A donation of appreciated property is an often-overlooked strategy that makes good sense. The measure of your charitable deduction is the appreciated value of the asset, undiminished by the federal and state taxes that become due on the accumulated profit if you sell the property, effectively lowering the donation’s worth. The IRS siphons off a maximum of 15 percent of your gain from the sale, a levy that drops to 5 percent if you are in the two lowest income tax brackets of 15 and 10 percent, plus applicable state income taxes.
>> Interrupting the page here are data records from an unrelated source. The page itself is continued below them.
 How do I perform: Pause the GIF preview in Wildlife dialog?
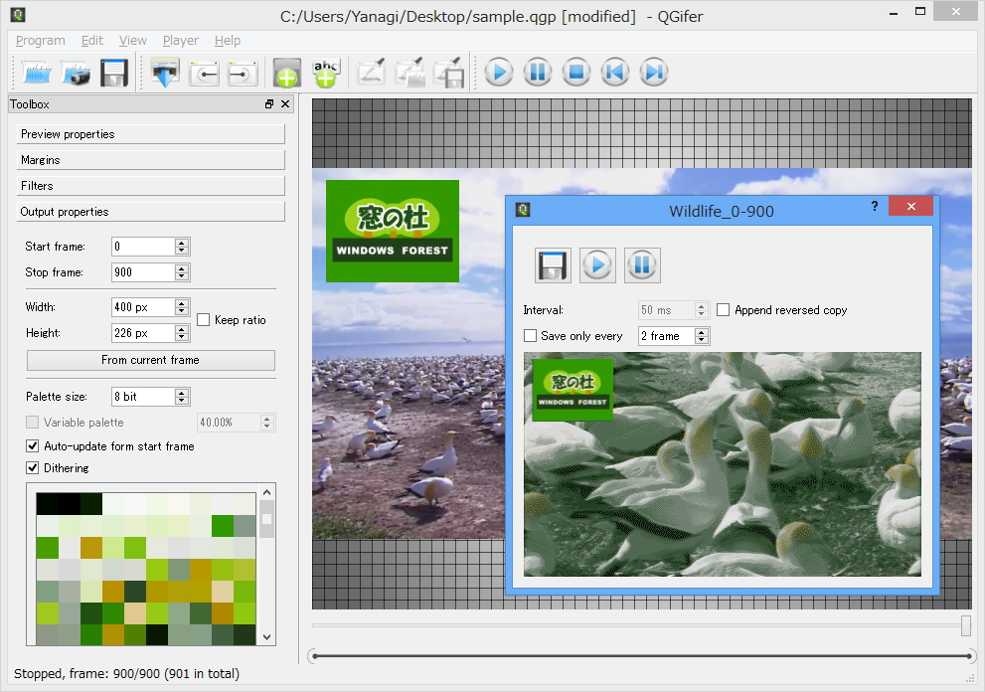[642, 265]
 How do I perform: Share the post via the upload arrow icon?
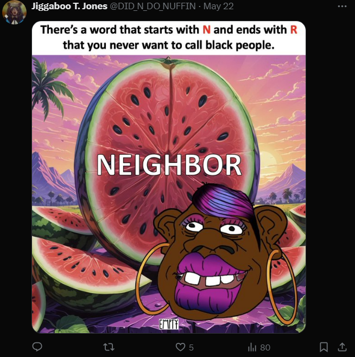(x=342, y=347)
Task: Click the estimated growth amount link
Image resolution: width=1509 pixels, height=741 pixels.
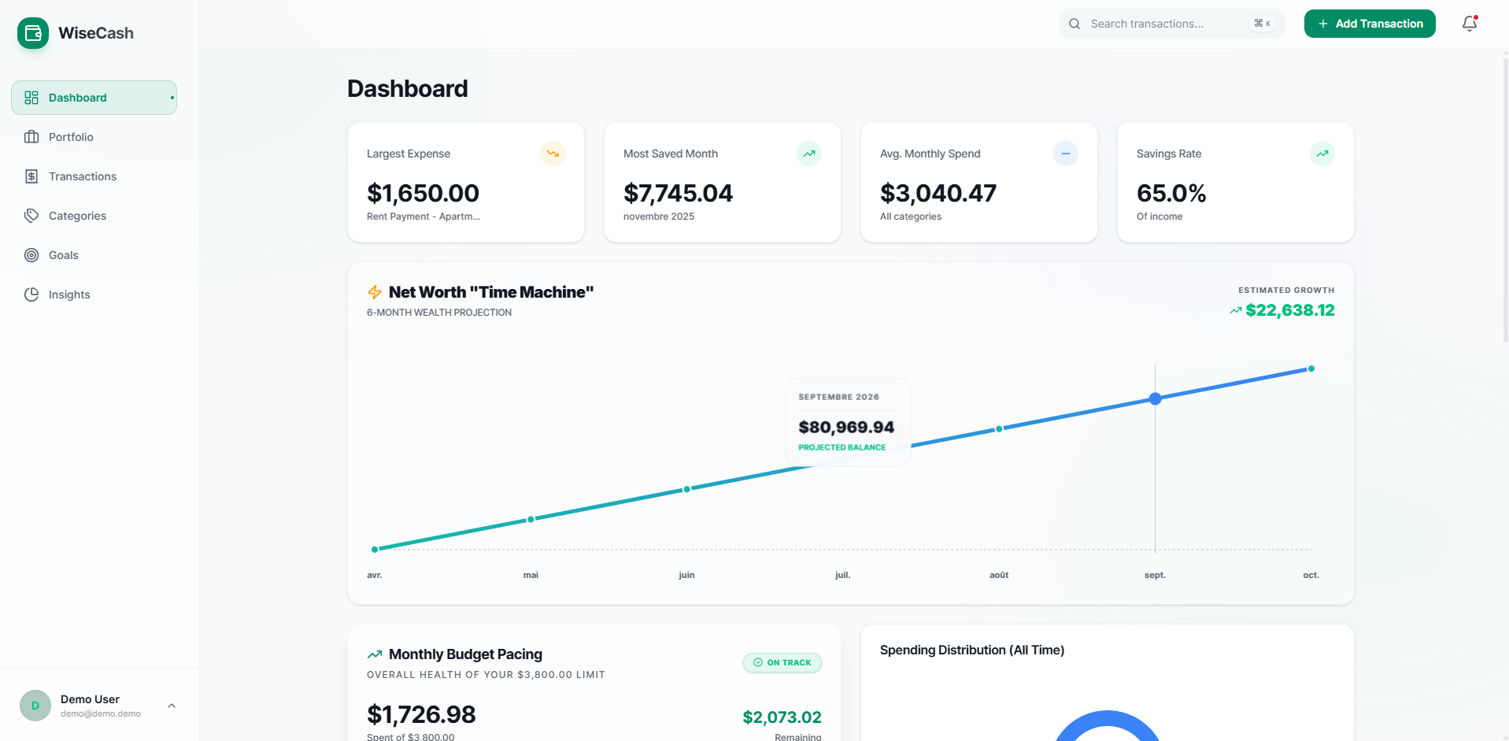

To illustrate, you intend to give $10,000 to Roosevelt University. Your long-term stockholdings include some shares that you acquired more than a year ago for $4,000 and are about to unload for $10,000. You reap a double tax benefit when you contribute stock worth $10,000, rather than the same amount in cash. Going the stock route makes no difference to Roosevelt; as a tax-exempt entity, it incurs no capital-gains tax on the sale of the shares and ends up with close to the same amount of cash. But it does make a significant difference in the size of your tax tab. Besides the savings generated by a deduction for a $10,000 cash gift, you sidestep the tax of as much as $900 that is due on the $6,000 gain if you sell the stock.
Uncertain about whether to surrender your position in some appreciated stock? Then consider donating the stock and using the money that you would have otherwise donated to buy back the shares for their current market price. That way, tracking the numbers in my example, you preserve a charitable deduction of $10,000, as well as eluding tax on the $6,000 gain. Moreover, brokerage commissions aside, a repurchase of the stock enables you to measure any gain or loss on a subsequent sale against a cost of $10,000, not $4,000.
Be mindful of the paperwork. Gifts of stock or similar property are allowed as deductions for this year only if you complete delivery of those donations by Dec. 31. Make sure to allow enough time for completion of the legal paperwork. If you unconditionally deliver or mail a properly endorsed stock certificate to Roosevelt, the donation is considered completed on the date of delivery or mailing, provided the certificate is received in the ordinary course of the mails. But if you deliver the certificate to your bank or broker or to the issuing corporation as your agent for transfer to the name of Roosevelt, the donation is not completed until the date the stock is transferred on the corporation’s books, a process that could take quite a while.